Monday, July 22, 2013

Kennel Cough can Be Deadly

A couple came in for a second opinion on two puppies they just acquired that were diagnosed with "kennel cough." Kennel cough is a coverall term for several infectious agents, the two main ones being a virus called Parainfluenza and a bacteria called Bordetella bronchiseptica. The technical term for kennel cough is Infectious Tracheobronchitis. It generally causes a self-limiting, hacking cough in vaccinated, mature dogs. Kennel cough can progress to pneumonia in immunocompromised or untreated individuals.

A few stories were floating around before the dogs arrived. First was that they had come from a breeder and the first opinion was the breeder's (not a real first opinion - did your breeder go to vet school?). Second was that they had gone to another vet who didn't treat them appropriately (also hardly believable). I dropped all misconceptions, but as soon as I walked into the room, I knew there was a terrible problem. The puppies both had a respiratory rate of over 100 (normal ~40). They were underweight, had fleas, and were clearly very ill.

I examined both puppies and told the new owners (who had rescued the dogs, not from a breeder) that the pups were extraordinarily ill and would likely require several days worth of hospitalization. I handed them a $1600 estimate that would cover the first 6 hours of initial care. They looked into my eyes and I could see they really cared about the pups. But, they just didn't have the funds for such care.

We reworked the estimate, took chest x-rays for free (I had to see what was in those lungs), and sent them home with detailed instructions on how to care for two puppies with severe infectious pneumonia. The previous vet's records came in, and I added on to their treatment plan with additional antibiotics, flea control, and instructions on nebulization and coupage.

I gave them a guarded prognosis with one ray of light: these were puppies. Healing machines. Their bodies wanted to heal, they just needed some help. Hopefully what we could do would be enough to save two sweet little dogs.

They thanked me. Several times, actually. With real words, and meaning. Even though I had discounted more than their entire bill came to, and we spent a decent amount of time with them, for once I felt like our efforts were sincerely appreciated in a crappy situation. And I really do hope the little dogs make it.

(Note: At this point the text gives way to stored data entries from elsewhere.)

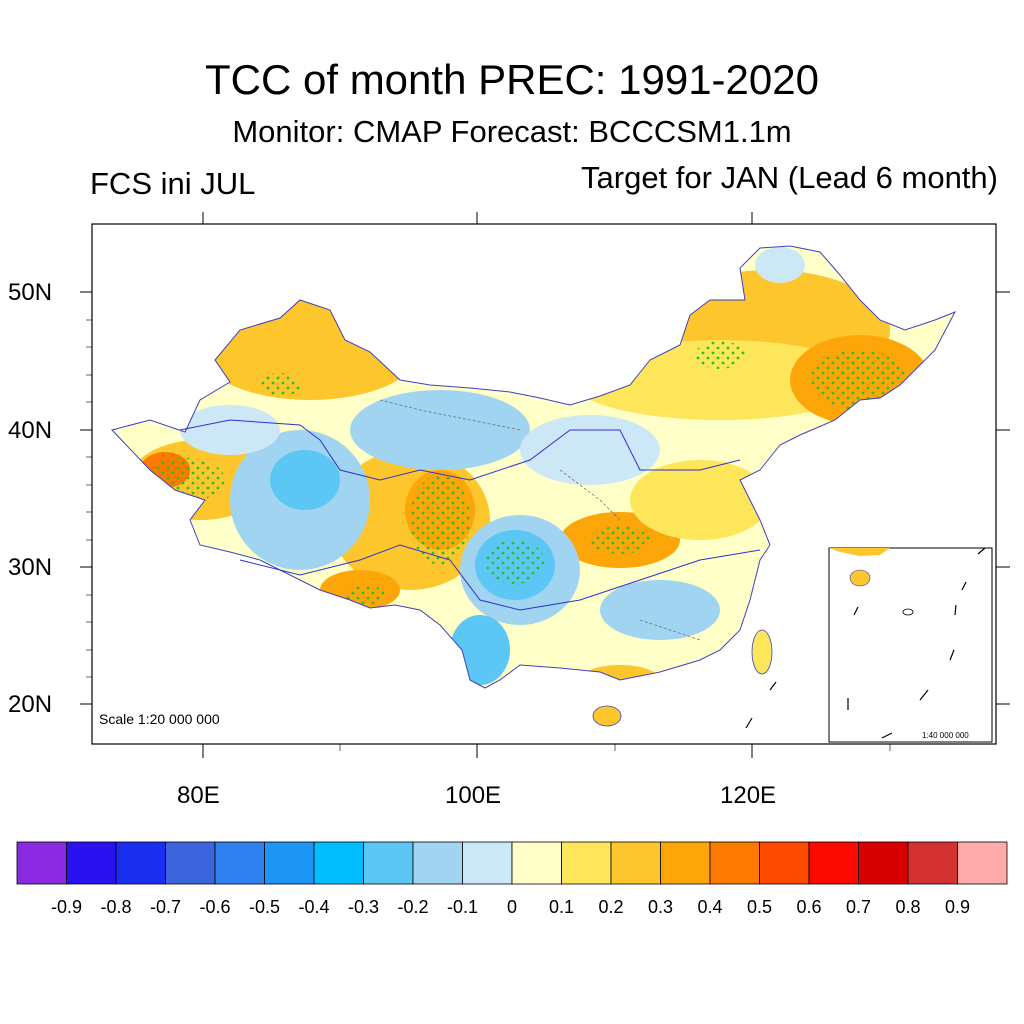 This screenshot has width=1024, height=1024. What do you see at coordinates (512, 132) in the screenshot?
I see `chart-subtitle: Monitor: CMAP Forecast: BCCCSM1.1m` at bounding box center [512, 132].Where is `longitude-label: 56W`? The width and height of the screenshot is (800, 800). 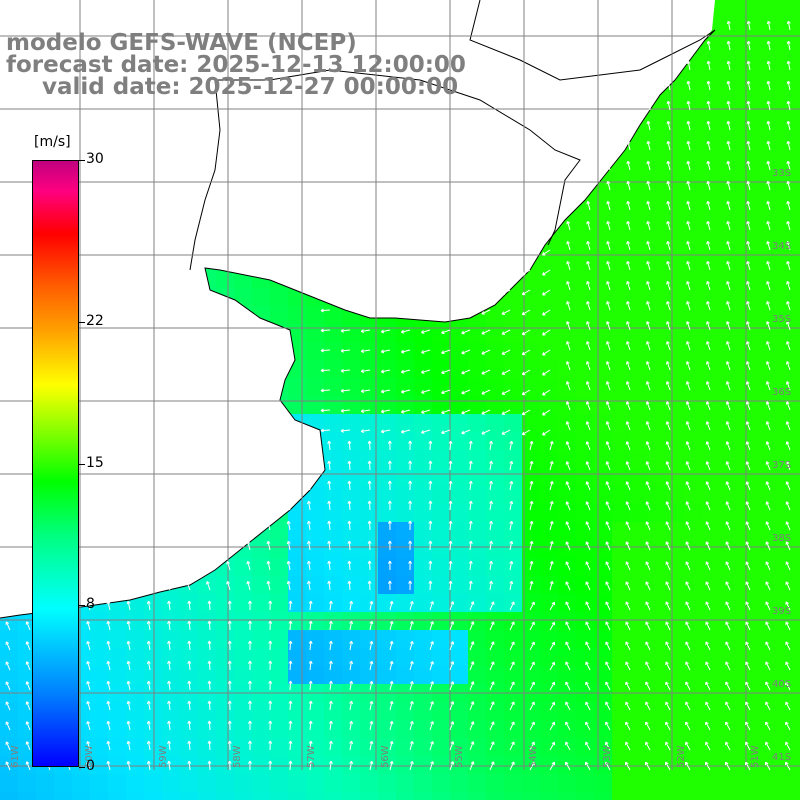 longitude-label: 56W is located at coordinates (386, 756).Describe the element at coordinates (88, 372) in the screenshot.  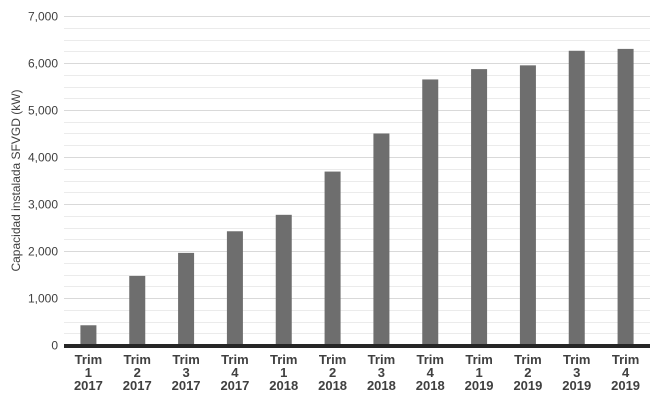
I see `x-tick-label: Trim 1 2017` at that location.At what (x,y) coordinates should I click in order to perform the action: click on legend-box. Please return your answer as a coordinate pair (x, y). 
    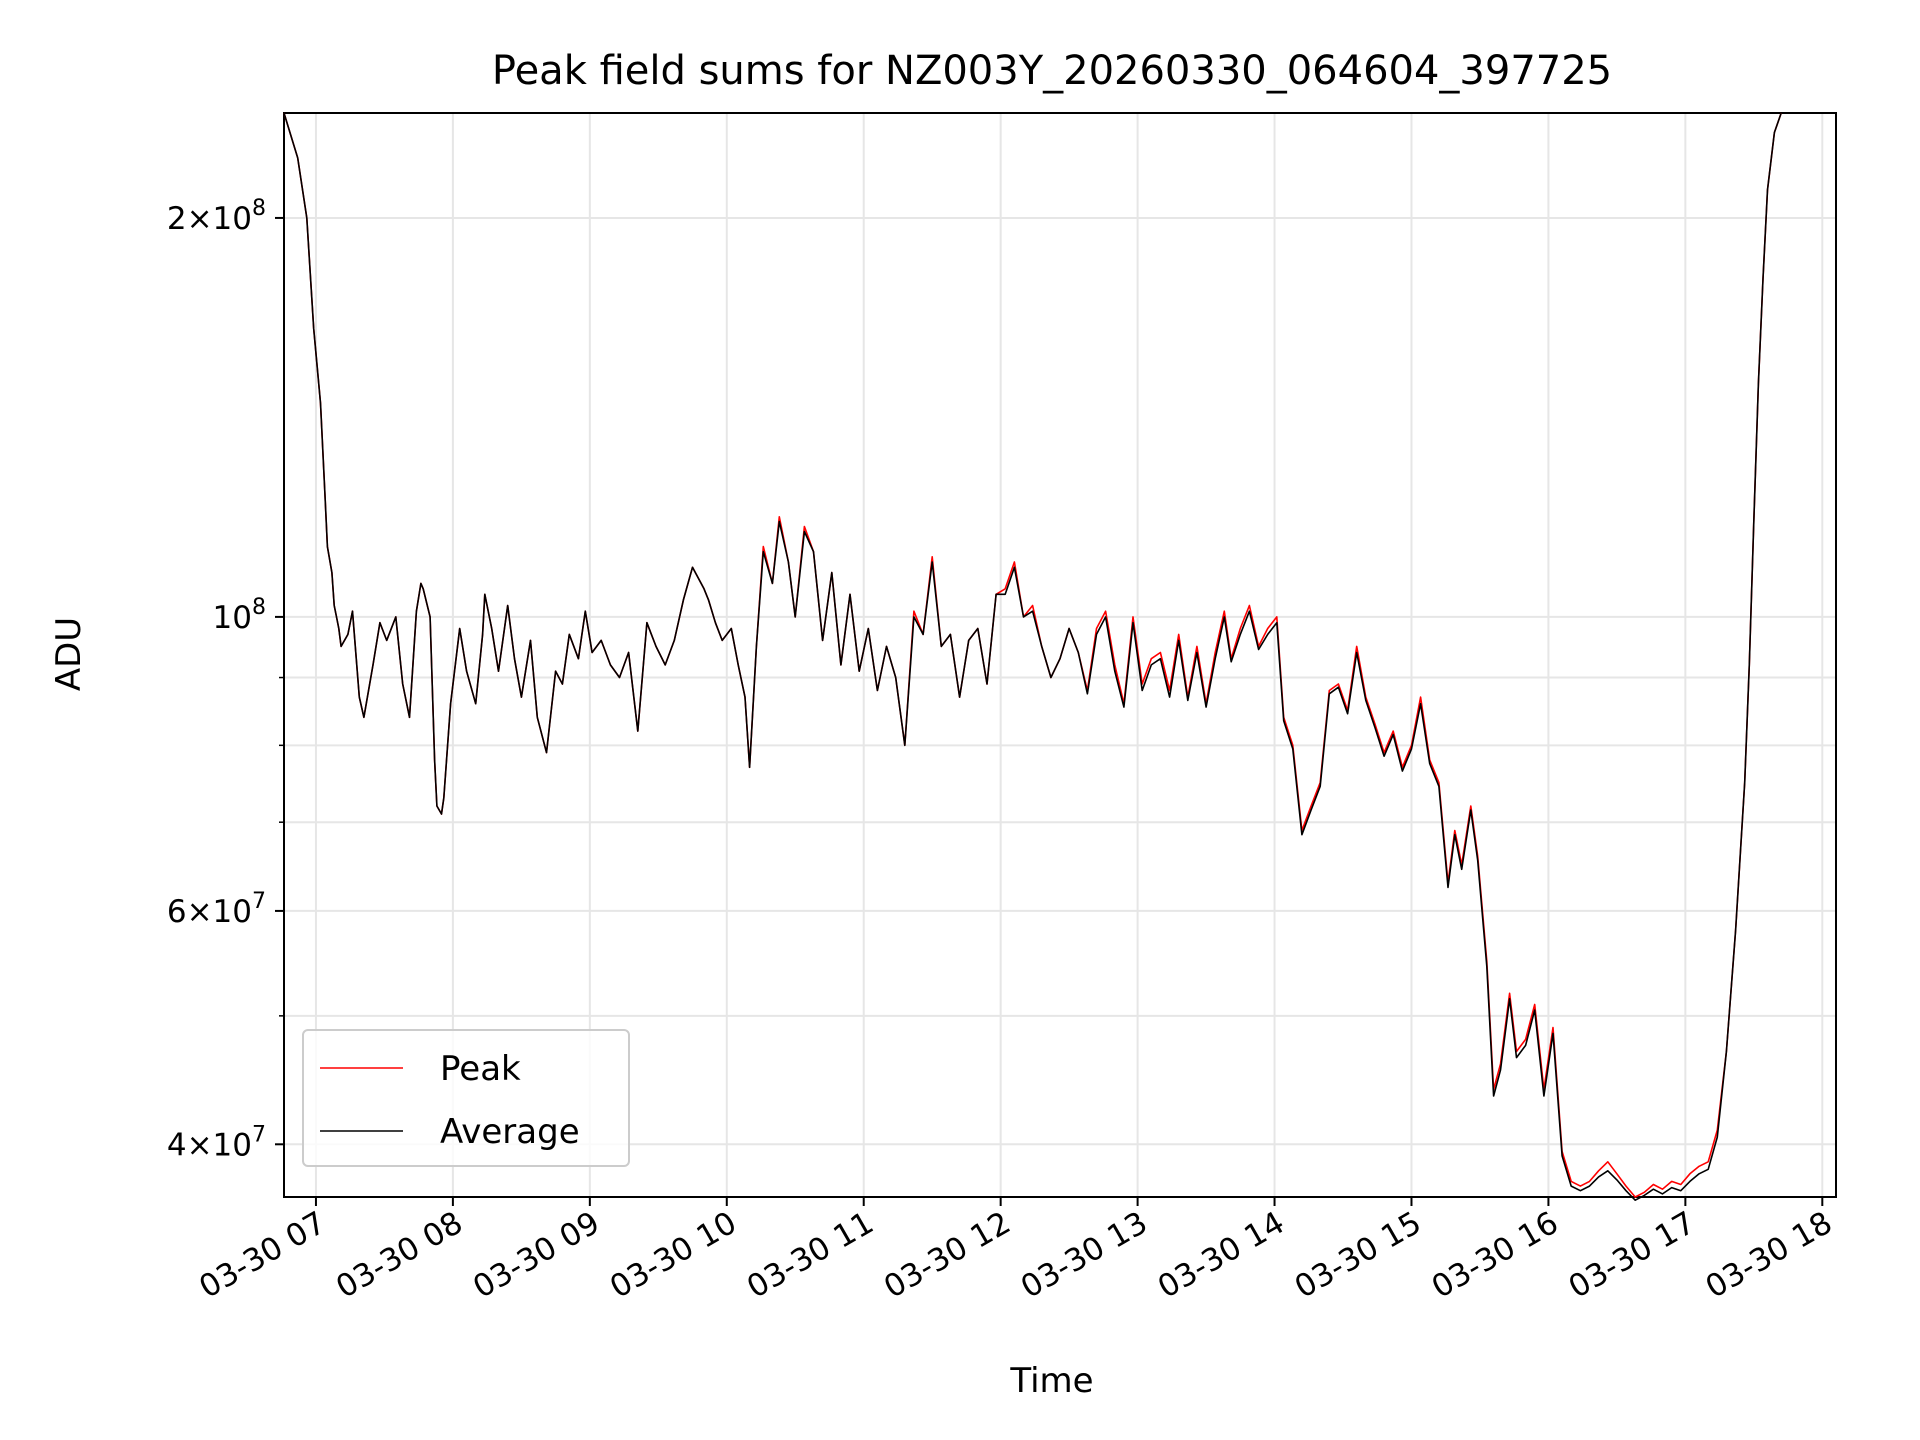
    Looking at the image, I should click on (466, 1098).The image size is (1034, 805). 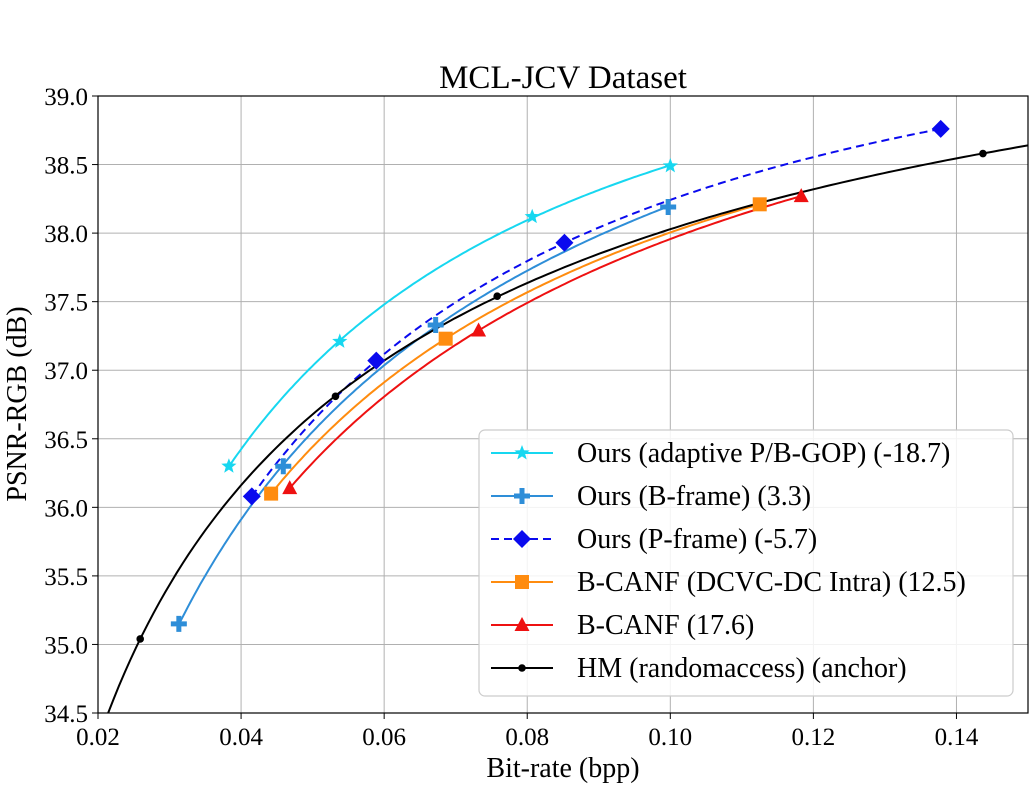 I want to click on y-axis-label: PSNR-RGB (dB), so click(x=18, y=404).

UPDATE: The owner came in today to bring me cookies and say thank you again. The dogs are looking 10 times better! They still have a long way to go but I think they're gonna make it! Yay!

Monday, July 1, 2013

Rabies in the News

Ahh, rabies. My favorite disease. I recently read Rabid: A cultural history of the world's most diabolical virus. A fascinating book, which a friend over at Vets Behaving Badly reviewed nicely. Rabies is almost 100% fatal, but fortunately, we have stellar vaccines for it. Thanks a million, Monsieur Pasteur!

A question I get on about a monthly basis is:

"Why do I have to vaccinate my pet when it never goes outside or sees any other animals?"

Just because your cat is indoor only or your dog doesn't go to dog parks doesn't mean it isn't at risk for diseases, especially rabies. An indoor only cat tested positive for rabies a few months ago after it bit the owners for no apparent reason. Most likely this cat came in contact with a rabid bat that mistakenly flew into the house. In case you are unfamiliar with our feline friends, they are avid hunters and a bat fluttering around a room would make an irresistible target. Bat teeth are so sharp and the bites are so small that they often go unnoticed, even when it is a person who is bitten. That is why rabies vaccines are so important.

Just today, a rabies positive dog was found in Yellowstone County in Billings, Montana and a 60 day quarantine has been issued. You can read the full story here.

Some countries (or states) in the world believe they are "rabies free." My friends from vet school will know why I put that phrase in quotes. Viruses do not respect national borders, and the world is now smaller than ever. See Rabies Returns to Spain and Pet Cat in Arkansas.

The eastern seaboard is a hot bed for rabies. See Chesapeake CatTwo cats and fox in Baltimore,  and Fox In South Carolina.

Google rabies and there are dozens more stories about recent rabies positive animals.